## What to work on
Your answer must be the full listing, reproduced exactly.

## Provided data
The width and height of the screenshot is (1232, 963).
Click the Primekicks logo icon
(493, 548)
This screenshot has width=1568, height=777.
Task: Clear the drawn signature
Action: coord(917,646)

## Answer for this exercise
The width and height of the screenshot is (1232, 963).
Click the Primekicks logo icon
(493, 548)
This screenshot has width=1568, height=777.
Task: Clear the drawn signature
Action: coord(917,646)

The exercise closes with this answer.